PROBLEM STATEMENT: Filter the entries below, keeping every line that has the word "refresh".

RECORDS TO USE:
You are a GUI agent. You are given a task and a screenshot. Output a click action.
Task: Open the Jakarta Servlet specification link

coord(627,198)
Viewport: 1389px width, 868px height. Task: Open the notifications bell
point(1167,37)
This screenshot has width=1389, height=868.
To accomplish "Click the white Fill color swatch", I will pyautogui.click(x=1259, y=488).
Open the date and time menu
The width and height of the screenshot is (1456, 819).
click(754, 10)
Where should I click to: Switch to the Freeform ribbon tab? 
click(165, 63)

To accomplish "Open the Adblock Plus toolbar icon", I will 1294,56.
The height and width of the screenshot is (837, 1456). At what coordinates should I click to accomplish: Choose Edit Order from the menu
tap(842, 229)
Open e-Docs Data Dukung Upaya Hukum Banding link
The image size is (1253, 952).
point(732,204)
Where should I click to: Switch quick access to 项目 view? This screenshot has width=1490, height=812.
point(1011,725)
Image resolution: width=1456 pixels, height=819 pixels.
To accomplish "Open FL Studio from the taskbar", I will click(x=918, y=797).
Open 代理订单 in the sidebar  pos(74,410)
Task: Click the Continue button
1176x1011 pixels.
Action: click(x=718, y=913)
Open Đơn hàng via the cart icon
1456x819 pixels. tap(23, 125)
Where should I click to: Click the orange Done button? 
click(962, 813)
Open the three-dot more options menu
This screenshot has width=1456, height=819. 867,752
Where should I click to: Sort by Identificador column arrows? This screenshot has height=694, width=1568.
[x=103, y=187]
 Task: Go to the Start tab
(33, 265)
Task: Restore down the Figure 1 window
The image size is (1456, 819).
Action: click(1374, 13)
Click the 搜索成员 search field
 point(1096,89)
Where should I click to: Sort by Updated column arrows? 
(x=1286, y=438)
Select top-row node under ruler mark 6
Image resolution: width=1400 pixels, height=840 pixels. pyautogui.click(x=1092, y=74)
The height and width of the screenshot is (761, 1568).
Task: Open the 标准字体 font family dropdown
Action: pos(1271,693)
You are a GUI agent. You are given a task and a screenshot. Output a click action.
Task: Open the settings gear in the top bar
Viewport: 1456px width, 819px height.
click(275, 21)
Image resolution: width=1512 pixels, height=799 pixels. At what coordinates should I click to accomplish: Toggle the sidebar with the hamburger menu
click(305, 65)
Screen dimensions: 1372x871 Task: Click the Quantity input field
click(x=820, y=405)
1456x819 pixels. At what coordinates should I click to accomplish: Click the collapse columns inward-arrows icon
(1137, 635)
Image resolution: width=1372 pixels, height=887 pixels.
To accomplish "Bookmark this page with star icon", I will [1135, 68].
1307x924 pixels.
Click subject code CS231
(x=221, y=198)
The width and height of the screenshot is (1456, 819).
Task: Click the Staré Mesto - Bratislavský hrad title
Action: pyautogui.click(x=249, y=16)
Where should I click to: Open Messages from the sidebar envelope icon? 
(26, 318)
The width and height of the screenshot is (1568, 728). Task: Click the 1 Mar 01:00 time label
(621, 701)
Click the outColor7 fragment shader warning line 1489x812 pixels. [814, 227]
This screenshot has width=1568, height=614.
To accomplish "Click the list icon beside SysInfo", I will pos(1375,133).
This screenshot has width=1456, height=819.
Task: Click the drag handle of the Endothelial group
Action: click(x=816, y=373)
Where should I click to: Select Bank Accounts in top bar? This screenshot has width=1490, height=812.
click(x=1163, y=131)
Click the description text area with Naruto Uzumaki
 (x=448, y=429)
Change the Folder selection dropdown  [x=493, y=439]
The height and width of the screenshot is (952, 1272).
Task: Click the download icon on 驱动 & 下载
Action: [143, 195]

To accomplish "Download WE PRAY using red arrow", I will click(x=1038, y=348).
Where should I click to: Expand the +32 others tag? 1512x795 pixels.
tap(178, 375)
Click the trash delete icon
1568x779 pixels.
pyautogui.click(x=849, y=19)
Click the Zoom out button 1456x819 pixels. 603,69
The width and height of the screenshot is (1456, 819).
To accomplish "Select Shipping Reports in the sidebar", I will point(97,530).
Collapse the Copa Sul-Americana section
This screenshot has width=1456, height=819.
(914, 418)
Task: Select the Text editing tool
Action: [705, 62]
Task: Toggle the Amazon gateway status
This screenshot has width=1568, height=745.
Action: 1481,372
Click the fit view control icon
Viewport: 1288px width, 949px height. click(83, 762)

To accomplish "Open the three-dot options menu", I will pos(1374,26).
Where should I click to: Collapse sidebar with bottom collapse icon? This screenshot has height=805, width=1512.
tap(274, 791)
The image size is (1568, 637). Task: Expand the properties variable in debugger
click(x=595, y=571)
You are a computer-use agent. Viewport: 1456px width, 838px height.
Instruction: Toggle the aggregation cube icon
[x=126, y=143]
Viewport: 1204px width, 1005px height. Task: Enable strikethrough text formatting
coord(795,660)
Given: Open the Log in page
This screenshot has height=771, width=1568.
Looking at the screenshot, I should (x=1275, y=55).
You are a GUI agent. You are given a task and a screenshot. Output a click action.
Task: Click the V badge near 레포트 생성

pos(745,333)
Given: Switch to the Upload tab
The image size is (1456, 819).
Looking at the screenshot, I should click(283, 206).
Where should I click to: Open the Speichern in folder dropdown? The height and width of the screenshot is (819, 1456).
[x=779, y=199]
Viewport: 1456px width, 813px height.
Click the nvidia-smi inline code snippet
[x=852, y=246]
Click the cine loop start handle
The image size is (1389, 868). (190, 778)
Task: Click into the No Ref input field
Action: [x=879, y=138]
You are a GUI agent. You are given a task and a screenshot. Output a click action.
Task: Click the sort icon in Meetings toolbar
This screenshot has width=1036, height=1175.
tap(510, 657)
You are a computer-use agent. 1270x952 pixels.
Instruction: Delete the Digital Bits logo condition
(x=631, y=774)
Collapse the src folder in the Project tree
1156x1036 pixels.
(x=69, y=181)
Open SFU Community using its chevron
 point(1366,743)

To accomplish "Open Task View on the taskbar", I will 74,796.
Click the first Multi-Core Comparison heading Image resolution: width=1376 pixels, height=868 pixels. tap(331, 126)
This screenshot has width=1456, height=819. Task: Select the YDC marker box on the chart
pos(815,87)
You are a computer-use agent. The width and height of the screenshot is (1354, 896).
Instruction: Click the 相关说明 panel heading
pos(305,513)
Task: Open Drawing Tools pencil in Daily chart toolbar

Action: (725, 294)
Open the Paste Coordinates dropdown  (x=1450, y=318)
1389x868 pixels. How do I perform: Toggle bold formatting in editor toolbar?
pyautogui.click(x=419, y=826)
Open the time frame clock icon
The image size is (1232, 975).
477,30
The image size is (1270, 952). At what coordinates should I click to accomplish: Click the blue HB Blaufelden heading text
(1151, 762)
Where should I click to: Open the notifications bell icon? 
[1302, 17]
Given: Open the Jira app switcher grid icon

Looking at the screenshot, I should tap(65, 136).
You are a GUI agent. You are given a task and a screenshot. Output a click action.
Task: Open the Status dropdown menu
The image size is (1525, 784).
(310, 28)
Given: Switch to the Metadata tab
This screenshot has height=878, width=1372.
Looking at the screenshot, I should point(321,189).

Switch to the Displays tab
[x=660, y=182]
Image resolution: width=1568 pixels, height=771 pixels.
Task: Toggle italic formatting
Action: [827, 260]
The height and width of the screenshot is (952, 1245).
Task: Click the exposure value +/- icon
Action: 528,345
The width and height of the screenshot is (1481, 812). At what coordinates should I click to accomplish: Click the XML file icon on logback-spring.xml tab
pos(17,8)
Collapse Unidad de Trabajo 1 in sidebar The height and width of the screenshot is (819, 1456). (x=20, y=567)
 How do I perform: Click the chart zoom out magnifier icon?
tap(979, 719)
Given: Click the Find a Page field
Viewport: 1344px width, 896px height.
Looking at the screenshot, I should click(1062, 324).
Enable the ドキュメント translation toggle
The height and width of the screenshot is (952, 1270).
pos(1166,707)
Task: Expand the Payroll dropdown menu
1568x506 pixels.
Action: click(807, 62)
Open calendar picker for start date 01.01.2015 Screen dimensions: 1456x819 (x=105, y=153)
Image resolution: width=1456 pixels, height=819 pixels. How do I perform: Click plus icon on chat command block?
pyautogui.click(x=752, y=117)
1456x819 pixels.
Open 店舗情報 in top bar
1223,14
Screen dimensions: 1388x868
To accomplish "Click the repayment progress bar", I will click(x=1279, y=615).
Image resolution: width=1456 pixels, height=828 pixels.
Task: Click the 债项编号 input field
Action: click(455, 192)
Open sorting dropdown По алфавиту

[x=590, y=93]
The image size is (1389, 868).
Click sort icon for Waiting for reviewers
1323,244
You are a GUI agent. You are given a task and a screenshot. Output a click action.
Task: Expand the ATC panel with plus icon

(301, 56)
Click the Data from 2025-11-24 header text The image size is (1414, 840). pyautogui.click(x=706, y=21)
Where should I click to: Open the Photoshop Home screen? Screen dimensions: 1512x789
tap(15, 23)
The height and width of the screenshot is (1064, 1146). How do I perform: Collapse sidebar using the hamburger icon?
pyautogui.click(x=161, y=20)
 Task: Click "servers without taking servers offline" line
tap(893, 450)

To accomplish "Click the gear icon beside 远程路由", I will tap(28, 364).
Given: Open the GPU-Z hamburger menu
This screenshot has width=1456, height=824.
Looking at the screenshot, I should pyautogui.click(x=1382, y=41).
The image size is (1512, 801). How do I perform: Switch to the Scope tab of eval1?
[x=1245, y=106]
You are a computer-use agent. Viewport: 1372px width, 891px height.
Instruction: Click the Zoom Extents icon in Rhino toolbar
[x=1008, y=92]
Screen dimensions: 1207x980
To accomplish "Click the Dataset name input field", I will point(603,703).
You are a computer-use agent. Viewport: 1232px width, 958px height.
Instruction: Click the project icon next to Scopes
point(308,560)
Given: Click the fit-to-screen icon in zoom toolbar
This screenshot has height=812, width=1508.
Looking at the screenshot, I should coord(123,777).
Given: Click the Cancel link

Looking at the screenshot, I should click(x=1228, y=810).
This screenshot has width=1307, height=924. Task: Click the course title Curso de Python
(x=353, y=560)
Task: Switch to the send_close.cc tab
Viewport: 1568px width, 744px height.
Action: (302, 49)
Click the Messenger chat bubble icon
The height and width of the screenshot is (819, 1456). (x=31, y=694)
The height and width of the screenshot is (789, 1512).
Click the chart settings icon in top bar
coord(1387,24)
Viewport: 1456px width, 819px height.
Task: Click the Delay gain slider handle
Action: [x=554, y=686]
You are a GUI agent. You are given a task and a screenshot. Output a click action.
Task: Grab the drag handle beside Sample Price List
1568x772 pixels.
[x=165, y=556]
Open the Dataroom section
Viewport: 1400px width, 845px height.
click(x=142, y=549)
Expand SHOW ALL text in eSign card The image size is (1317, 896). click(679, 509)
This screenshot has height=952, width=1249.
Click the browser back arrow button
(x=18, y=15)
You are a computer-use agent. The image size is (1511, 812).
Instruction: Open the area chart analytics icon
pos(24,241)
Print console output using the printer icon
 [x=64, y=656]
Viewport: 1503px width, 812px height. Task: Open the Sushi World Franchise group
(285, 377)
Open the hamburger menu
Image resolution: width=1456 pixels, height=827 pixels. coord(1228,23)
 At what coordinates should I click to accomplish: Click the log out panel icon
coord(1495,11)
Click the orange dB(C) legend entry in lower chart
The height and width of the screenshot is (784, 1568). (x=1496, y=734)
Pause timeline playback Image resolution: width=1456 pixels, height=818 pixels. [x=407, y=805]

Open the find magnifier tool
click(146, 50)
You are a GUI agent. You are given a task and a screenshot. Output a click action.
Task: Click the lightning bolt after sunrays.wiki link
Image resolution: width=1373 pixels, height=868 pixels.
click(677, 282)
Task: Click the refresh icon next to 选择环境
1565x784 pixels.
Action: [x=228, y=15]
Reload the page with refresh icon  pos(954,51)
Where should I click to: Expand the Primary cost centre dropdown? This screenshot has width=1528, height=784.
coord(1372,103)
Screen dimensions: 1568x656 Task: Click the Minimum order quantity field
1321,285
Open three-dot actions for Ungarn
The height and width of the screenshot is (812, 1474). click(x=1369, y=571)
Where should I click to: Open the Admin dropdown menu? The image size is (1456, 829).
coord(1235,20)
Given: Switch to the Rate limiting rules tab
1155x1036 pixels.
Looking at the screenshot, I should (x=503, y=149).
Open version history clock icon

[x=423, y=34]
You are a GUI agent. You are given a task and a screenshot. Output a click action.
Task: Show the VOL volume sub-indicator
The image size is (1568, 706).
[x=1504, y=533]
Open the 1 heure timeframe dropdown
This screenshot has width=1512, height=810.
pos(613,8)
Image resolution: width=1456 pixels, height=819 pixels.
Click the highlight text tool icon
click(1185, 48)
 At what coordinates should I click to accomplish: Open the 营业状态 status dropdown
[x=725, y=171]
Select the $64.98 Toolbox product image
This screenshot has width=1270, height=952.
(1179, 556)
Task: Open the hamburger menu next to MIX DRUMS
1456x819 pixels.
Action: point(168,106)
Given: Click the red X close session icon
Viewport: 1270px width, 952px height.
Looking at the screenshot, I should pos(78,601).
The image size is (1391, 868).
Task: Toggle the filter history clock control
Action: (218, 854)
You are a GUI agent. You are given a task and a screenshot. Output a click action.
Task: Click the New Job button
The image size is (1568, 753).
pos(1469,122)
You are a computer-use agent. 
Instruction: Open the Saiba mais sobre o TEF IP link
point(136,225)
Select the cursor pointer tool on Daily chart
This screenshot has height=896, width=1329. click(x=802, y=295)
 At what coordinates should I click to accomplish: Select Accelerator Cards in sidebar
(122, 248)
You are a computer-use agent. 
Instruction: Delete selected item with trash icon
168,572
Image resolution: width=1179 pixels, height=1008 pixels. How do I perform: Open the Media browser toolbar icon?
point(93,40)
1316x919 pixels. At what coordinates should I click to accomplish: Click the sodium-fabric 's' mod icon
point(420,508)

RESPONSE:
Task: Click the refresh icon next to 选择环境
Reload the page with refresh icon  pos(954,51)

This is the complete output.